### TASK REQUIREMENTS
Set out the listing below as a Markdown table with the columns Row and Listing line, starting at the line that contains "Task: Select Top 10 Security Tools menu entry" and running through the end of the listing. Omit blank lines and leave the pictures out.

### GIVEN RECORDS
=-=-=

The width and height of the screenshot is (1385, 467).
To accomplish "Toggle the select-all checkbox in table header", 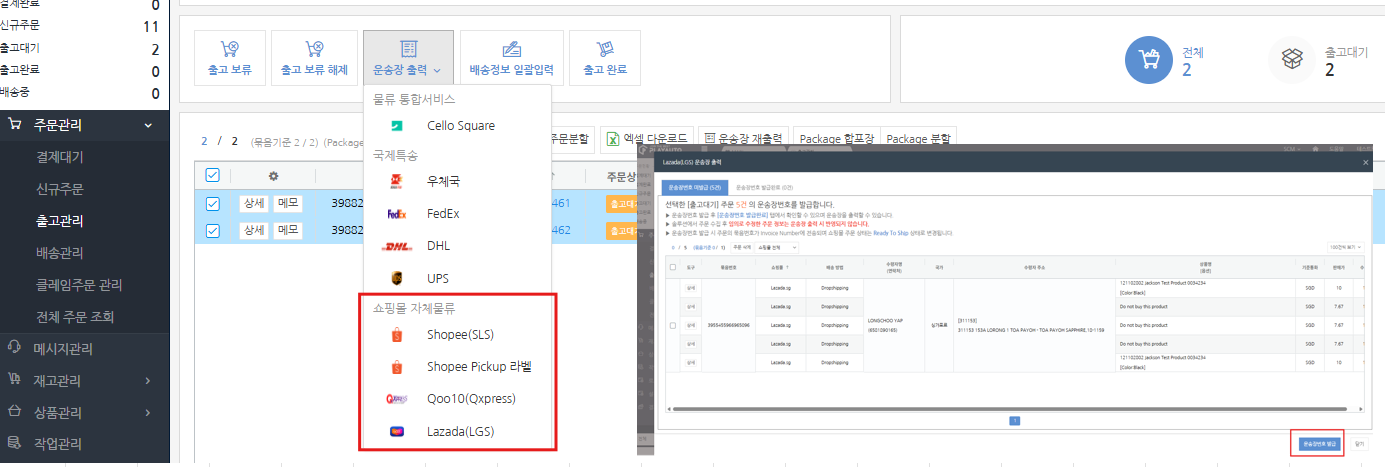I will [x=212, y=175].
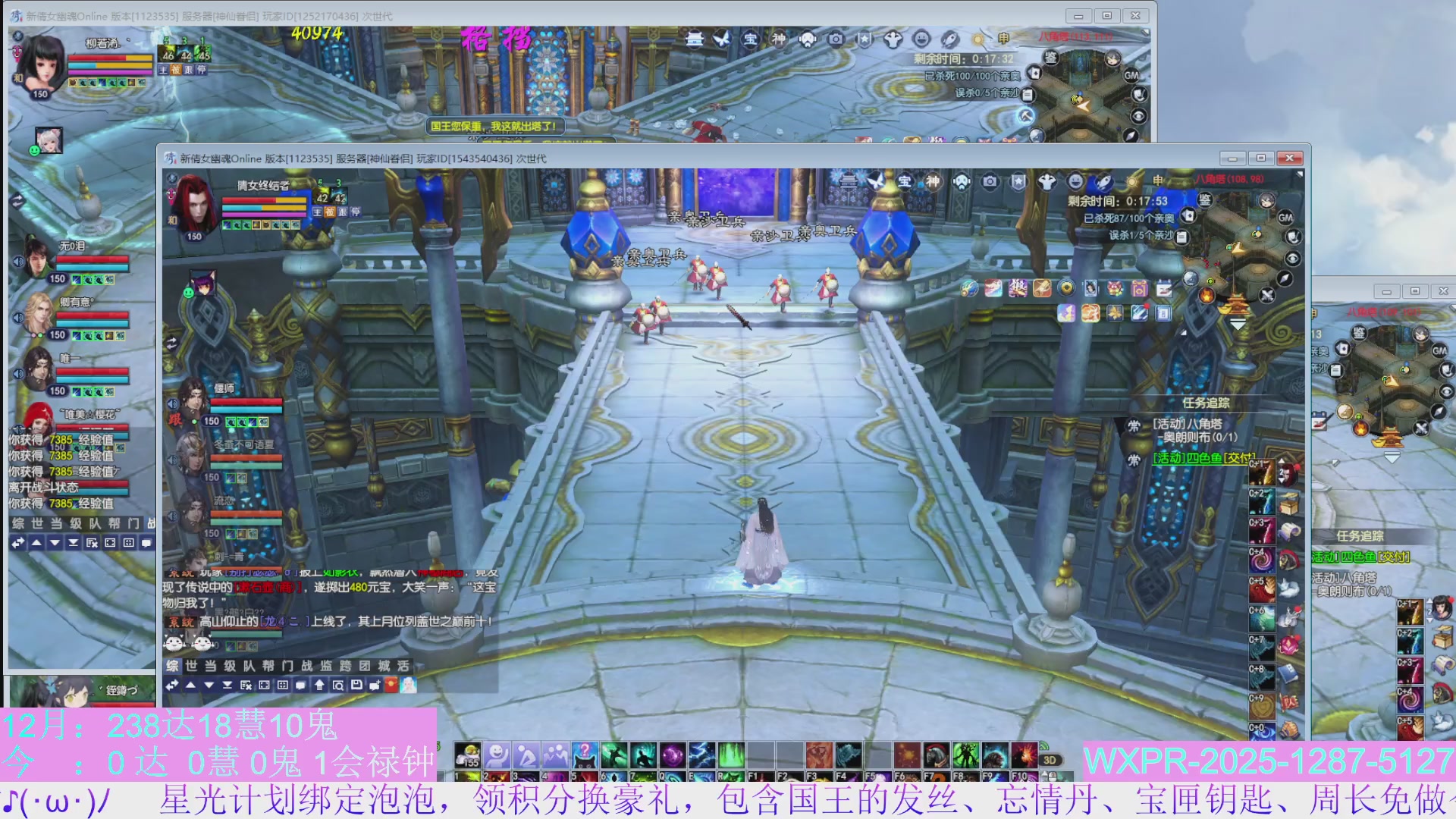Toggle the eye visibility button beside minimap
The width and height of the screenshot is (1456, 819).
(1293, 259)
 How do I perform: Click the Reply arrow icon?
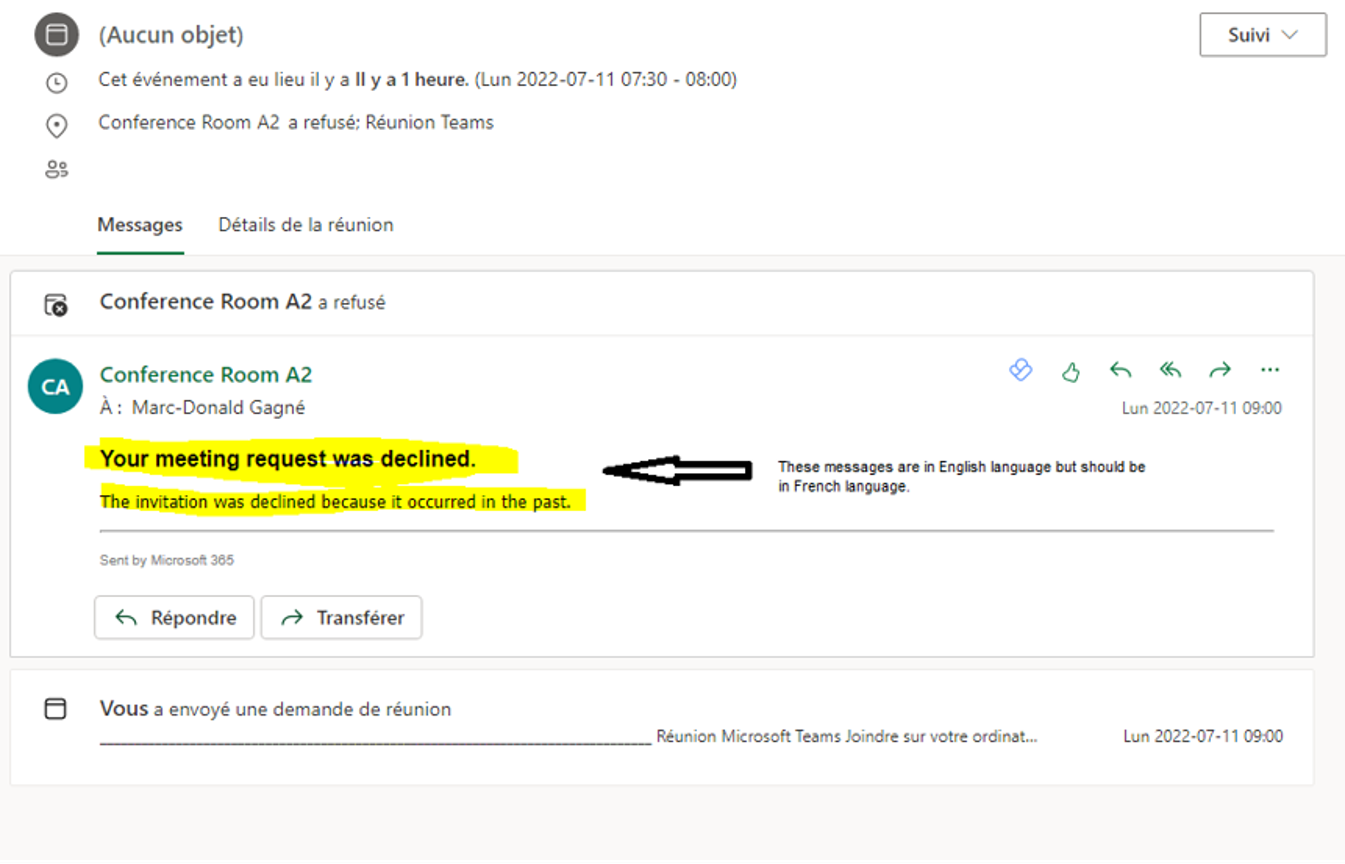pos(1120,370)
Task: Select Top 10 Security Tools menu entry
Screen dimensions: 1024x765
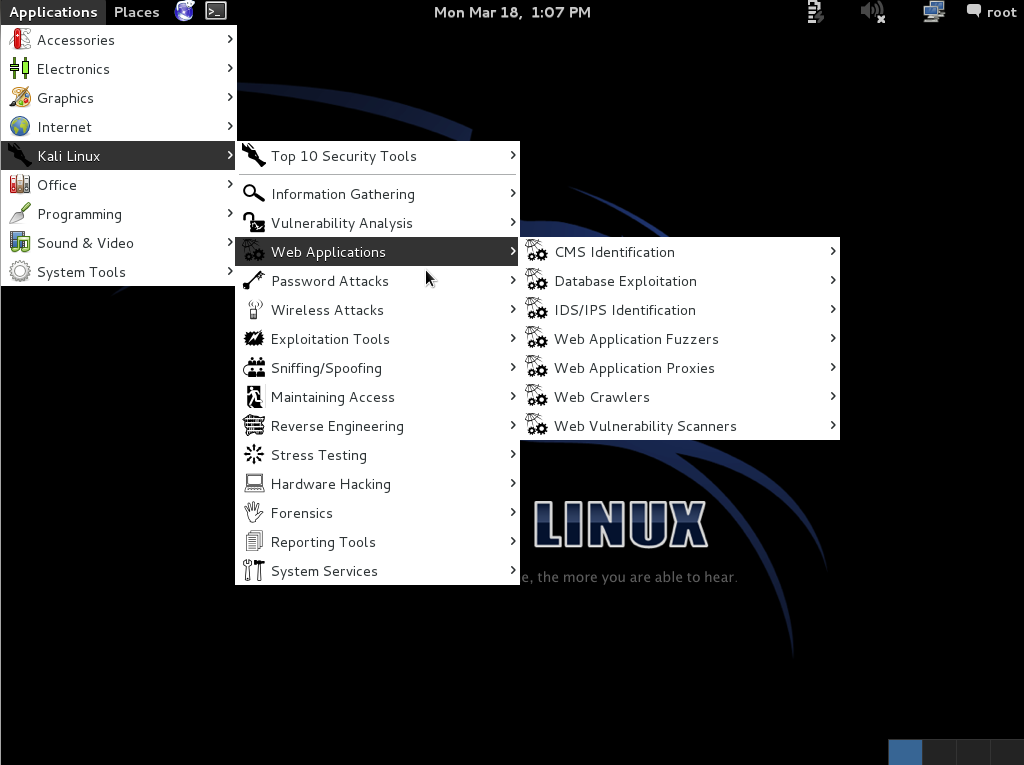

=-=-=

### RESULT BELOW
| Row | Listing line |
|---|---|
| 1 | Task: Select Top 10 Security Tools menu entry |
| 2 | Screen dimensions: 1024x765 |